Pentagon will ‘never again’ rely on a single AI provider, official says

Undersecretary of Defense for Research and Engineering Emil Michael attends a Defense Advanced Research Projects Agency event at DARPA Headquarters, Arlington, Va., April 29, 2026. Staff Sgt. Milton Hamilton/Air Force
Defense Under Secretary for Research and Engineering Emil Michael said new agreements with Big Tech companies are a “counterstatement” to the ongoing Anthropic-Pentagon conflict as the agency prioritizes flexible contracts.
Leadership at the Pentagon reiterated the agency’s commitment to diversifying its artificial intelligence service providers, with Under Secretary of Defense for Research and Engineering Emil Michael taking the stage Thursday at an event in Washington, D.C., to stress that his department is never being “single-threaded with any one model.”

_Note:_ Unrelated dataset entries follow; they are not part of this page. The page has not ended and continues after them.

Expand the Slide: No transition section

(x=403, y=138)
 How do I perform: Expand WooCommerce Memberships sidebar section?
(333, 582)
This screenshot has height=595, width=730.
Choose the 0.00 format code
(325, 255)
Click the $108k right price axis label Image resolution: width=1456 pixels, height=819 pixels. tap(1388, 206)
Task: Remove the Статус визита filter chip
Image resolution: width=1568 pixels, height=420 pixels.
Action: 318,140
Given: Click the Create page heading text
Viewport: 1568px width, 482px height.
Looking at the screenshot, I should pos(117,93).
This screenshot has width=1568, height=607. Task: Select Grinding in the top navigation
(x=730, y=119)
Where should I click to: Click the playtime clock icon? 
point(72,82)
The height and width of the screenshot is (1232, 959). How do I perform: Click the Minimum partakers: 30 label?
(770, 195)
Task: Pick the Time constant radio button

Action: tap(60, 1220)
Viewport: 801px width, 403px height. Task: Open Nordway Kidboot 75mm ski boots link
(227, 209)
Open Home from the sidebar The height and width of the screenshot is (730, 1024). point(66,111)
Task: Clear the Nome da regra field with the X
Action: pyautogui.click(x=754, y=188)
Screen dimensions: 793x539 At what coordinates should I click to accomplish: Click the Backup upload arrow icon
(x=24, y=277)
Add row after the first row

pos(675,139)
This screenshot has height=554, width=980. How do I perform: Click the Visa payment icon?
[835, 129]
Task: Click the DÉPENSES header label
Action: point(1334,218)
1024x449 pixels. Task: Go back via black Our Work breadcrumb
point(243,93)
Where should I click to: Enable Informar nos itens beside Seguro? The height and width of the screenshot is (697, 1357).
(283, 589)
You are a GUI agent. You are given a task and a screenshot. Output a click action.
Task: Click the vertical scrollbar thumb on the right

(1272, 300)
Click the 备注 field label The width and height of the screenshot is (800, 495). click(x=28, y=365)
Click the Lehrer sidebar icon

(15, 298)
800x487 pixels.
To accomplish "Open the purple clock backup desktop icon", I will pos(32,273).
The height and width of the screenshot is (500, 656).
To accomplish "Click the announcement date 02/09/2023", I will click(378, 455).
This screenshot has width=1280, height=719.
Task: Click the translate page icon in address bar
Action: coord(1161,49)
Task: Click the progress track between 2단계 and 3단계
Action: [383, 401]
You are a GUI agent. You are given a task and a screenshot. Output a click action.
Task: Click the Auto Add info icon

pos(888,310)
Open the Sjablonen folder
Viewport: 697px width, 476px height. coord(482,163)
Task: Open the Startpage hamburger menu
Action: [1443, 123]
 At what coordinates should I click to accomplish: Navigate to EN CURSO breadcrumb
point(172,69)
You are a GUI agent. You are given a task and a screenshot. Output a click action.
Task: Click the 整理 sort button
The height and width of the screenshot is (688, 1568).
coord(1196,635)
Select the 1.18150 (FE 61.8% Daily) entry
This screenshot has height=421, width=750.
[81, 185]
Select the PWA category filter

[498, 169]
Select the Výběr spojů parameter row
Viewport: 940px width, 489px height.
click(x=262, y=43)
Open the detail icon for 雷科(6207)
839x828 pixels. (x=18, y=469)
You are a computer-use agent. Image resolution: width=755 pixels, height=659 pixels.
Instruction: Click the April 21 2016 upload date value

Speaking during the Special Competitive Studies Project’s AI+ Expo event, Michael said that the recent deals between eight leading AI developers and the Department of Defense are both a private sector statement of support for working with the government, as well as a step towards the Pentagon’s goal to diversify its tech stack with different providers.
“We were single-threaded on one vendor, one AI vendor at the Department of War, and to integrate into classified systems is not just putting your software on a public cloud and having it work,” Michael said, referring to his agency’s contract with Anthropic. “These are sophisticated, protective systems that take a lot of work to integrate on, so it wasn't like I could just turn on a few other models that easily. But never again we’ll be single-threaded with any one model.”
Michael continued to say that the new deals with Amazon Web Services, Google, Microsoft, NVIDIA, OpenAI, Reflection, Oracle and SpaceX are “a statement by the biggest tech companies in the world who are involved in the AI space … and have them say, ‘We support the Department of War, we support the U.S. government, and we support the… armed services for all lawful use cases.”
Michael’s comments come in the midst of an ongoing dispute between Anthropic and the Department of Defense following the company’s refusal to have its technology used in operations involving autonomous weaponry and American surveillance.
The fallout of that dispute resulted in the Pentagon designating Anthropic a supply chain risk and the White House ordering agencies to begin removing the company's products from their tech stacks. A judge put a hold on those actions in late March pending ongoing litigation over the government’s actions.
The release of Anthropic’s advanced cybersecurity-focused model, Mythos Preview, changed the discussion. Access to Mythos and its advanced capabilities for detecting cybersecurity flaws is tantalizing for the U.S. government, prompting internal drafts of policy plans that would enable some agencies to use Anthropic’s cutting-edge model.
Michael said that the advent of Mythos signals the forthcoming evolution of cyber-capable AI models.
“The Mythos moment is really a cyber moment, and it's: ‘How is the U.S. government going to deal with cyber?’” Michael said.
Major tech companies are responding to Michael’s drive to diversify the Pentagon’s vendor portfolio. Rand Waldron, the vice president of the Global Government Sector for Oracle Cloud Infrastructure, told Nextgov/FCW that Defense officials are asking cloud service providers like Oracle to prioritize interconnectedness in the effort to avoid vendor lock-in.
“From what I can see, the Department of War has some very savvy people who … don't want to go all in on one [model] because then six months later, they may need to go all in on another,” Waldron said.
He explained that there will likely be models that are more finely-tuned to particular use cases, such as code generation, data analytics, supply chain management or targeting in warfighter operations. One model from a single provider may not effectively serve each of these workflows.
“I don't believe that all those different use cases will end up being the exact same model at any given time,” Waldron said.
The Pentagon’s desire to expand the service offerings available for its workforce has precedent. Waldron said that DOD and the intelligence community have laid the foundation for a flexible approach to AI services acquisition, citing the creation of the Commercial Cloud Enterprise and Joint Warfighting Cloud Capability contracting vehicles as the blueprints for future contracting structure.
“It's not like they're trying to replace Anthropic with another model provider,” Waldron said. “They want to replace Anthropic with four model providers.”